What to produce ::
Would you restate, word for word, only the lines starting at the one with "Image resolution: width=1400" and ending with the final line of the entries below? Pictures stay out.

Study material ::
★ ★ ★
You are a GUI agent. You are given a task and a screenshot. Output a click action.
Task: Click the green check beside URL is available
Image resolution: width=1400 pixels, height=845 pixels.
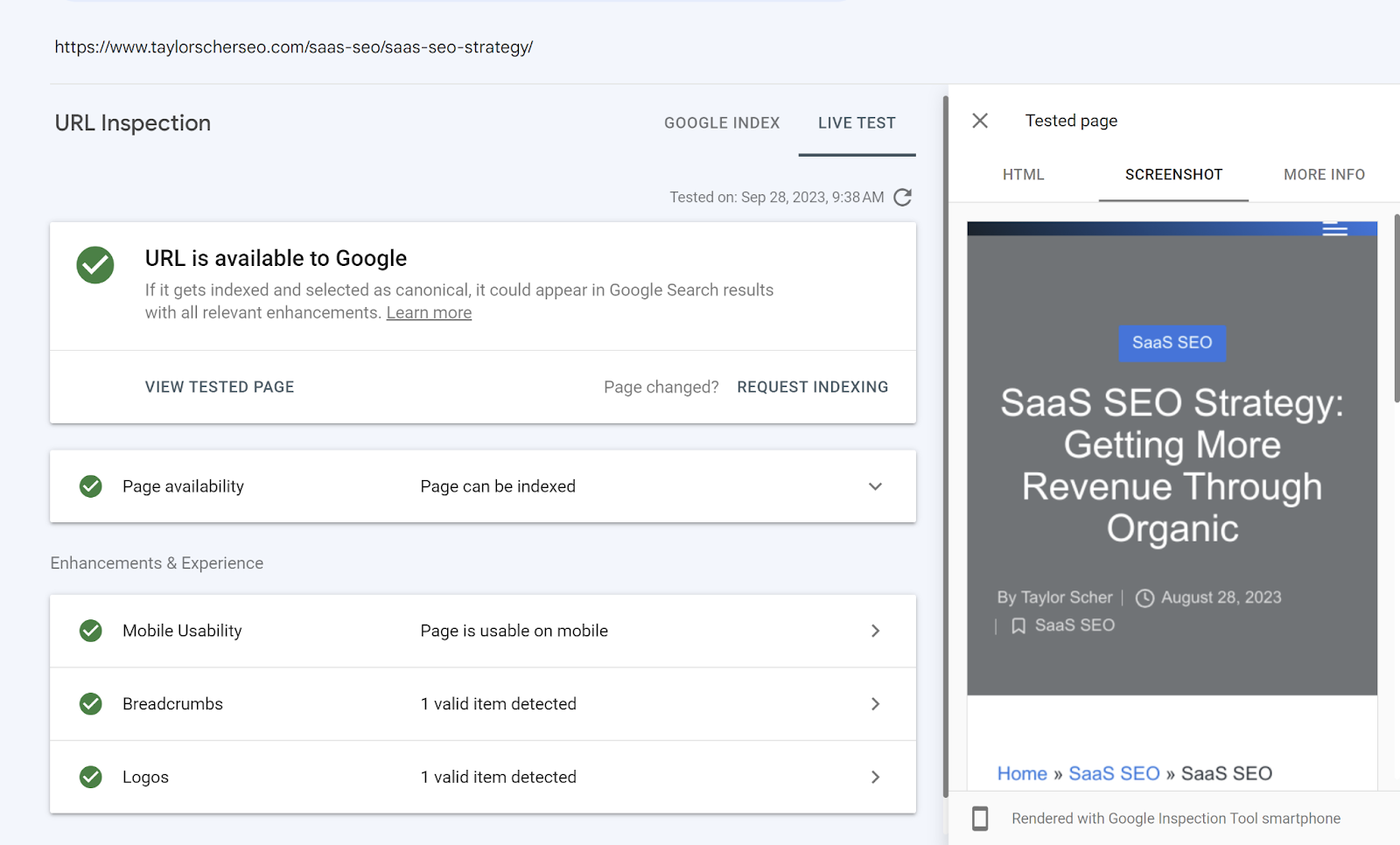95,265
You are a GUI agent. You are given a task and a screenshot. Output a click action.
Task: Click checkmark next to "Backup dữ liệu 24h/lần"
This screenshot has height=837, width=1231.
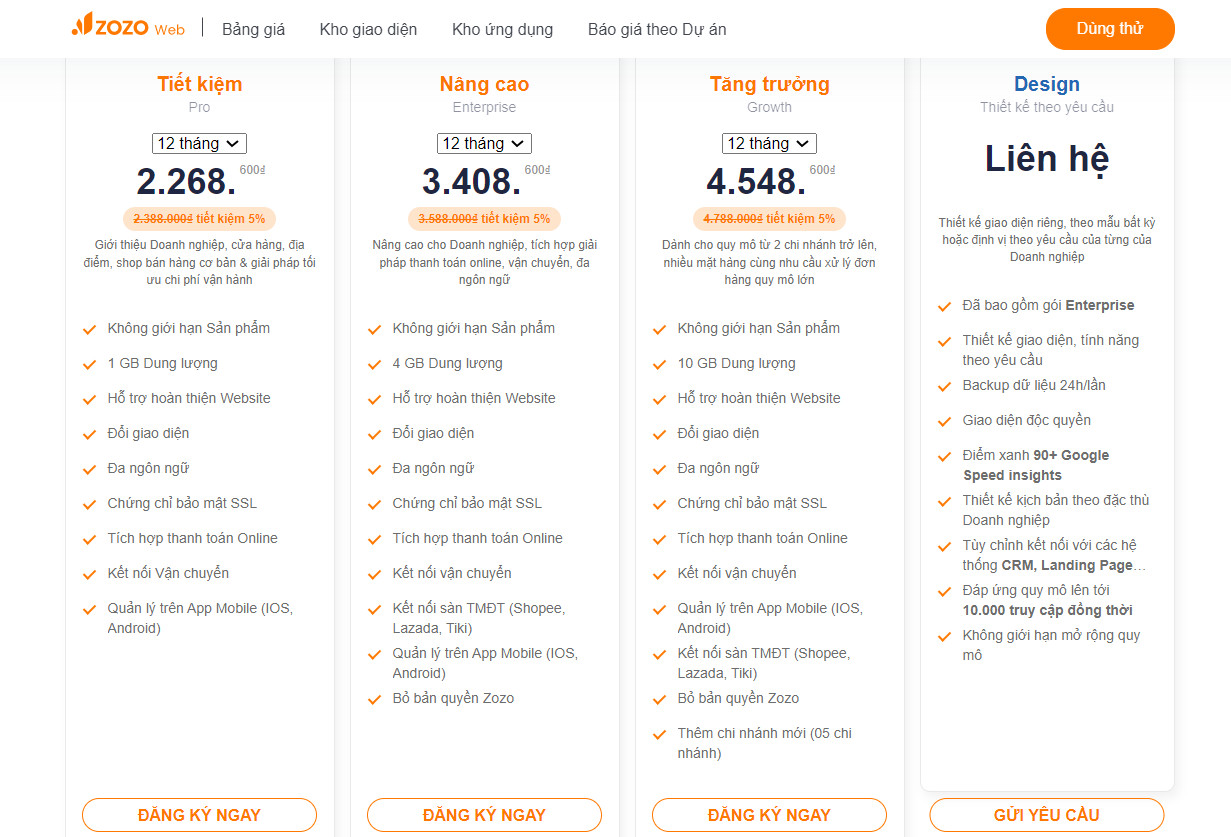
★ ★ ★
The answer ::
Image resolution: width=1400 pixels, height=845 pixels.
95,265
You are a GUI agent. You are given a task and a screenshot. Output a click action.
Task: Click checkmark next to "Backup dữ liệu 24h/lần"
This screenshot has height=837, width=1231.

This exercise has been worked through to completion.